» DATA EXCERPTS
--- START ---

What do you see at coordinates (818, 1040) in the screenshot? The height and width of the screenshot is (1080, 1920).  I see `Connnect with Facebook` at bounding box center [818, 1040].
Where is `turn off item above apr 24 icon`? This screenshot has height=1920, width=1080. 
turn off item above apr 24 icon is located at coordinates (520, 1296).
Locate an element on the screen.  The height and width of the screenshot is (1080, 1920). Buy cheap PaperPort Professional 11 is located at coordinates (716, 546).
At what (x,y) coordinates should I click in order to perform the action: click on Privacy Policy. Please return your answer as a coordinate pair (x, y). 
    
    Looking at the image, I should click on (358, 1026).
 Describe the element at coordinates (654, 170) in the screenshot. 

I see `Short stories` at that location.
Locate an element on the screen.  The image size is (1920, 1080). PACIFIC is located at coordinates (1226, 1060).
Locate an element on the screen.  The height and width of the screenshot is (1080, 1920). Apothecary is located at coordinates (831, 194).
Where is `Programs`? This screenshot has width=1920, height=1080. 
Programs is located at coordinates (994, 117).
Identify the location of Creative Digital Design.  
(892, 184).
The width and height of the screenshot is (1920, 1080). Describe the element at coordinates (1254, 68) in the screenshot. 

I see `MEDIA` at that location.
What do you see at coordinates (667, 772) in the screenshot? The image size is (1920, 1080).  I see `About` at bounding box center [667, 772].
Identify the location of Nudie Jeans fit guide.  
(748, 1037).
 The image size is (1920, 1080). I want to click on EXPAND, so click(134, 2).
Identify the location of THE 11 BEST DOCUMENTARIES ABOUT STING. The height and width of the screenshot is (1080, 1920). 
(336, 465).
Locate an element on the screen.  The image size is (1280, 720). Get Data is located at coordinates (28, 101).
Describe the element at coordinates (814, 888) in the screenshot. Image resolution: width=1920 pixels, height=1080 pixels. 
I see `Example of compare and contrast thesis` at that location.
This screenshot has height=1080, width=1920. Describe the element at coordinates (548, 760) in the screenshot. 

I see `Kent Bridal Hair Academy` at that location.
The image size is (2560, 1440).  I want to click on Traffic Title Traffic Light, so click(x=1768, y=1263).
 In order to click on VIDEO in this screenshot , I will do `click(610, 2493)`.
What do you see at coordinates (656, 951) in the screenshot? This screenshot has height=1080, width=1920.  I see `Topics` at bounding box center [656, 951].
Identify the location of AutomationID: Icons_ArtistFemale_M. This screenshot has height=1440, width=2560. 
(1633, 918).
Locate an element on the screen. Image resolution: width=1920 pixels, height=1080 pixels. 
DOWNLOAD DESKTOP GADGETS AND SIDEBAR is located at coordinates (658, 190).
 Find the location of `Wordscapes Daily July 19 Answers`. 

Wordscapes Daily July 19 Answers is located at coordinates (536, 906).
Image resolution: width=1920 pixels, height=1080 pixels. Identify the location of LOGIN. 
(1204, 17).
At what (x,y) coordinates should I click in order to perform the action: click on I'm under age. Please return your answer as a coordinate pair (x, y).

--- END ---

» SHORT EXERCISE
Can you reproduce, unchanged, the part of the material that opens with the line containing "What do you see at coordinates (667, 772)" and closes with the material's final line?

» ANSWER TO THIS PROBLEM
What do you see at coordinates (667, 772) in the screenshot? The image size is (1920, 1080).  I see `About` at bounding box center [667, 772].
Identify the location of Nudie Jeans fit guide.  
(748, 1037).
 The image size is (1920, 1080). I want to click on EXPAND, so click(134, 2).
Identify the location of THE 11 BEST DOCUMENTARIES ABOUT STING. The height and width of the screenshot is (1080, 1920). 
(336, 465).
Locate an element on the screen.  The image size is (1280, 720). Get Data is located at coordinates (28, 101).
Describe the element at coordinates (814, 888) in the screenshot. Image resolution: width=1920 pixels, height=1080 pixels. 
I see `Example of compare and contrast thesis` at that location.
This screenshot has height=1080, width=1920. Describe the element at coordinates (548, 760) in the screenshot. 

I see `Kent Bridal Hair Academy` at that location.
The image size is (2560, 1440).  I want to click on Traffic Title Traffic Light, so click(x=1768, y=1263).
 In order to click on VIDEO in this screenshot , I will do `click(610, 2493)`.
What do you see at coordinates (656, 951) in the screenshot? This screenshot has height=1080, width=1920.  I see `Topics` at bounding box center [656, 951].
Identify the location of AutomationID: Icons_ArtistFemale_M. This screenshot has height=1440, width=2560. 
(1633, 918).
Locate an element on the screen. Image resolution: width=1920 pixels, height=1080 pixels. 
DOWNLOAD DESKTOP GADGETS AND SIDEBAR is located at coordinates (658, 190).
 Find the location of `Wordscapes Daily July 19 Answers`. 

Wordscapes Daily July 19 Answers is located at coordinates (536, 906).
Image resolution: width=1920 pixels, height=1080 pixels. Identify the location of LOGIN. 
(1204, 17).
At what (x,y) coordinates should I click in order to perform the action: click on I'm under age. Please return your answer as a coordinate pair (x, y).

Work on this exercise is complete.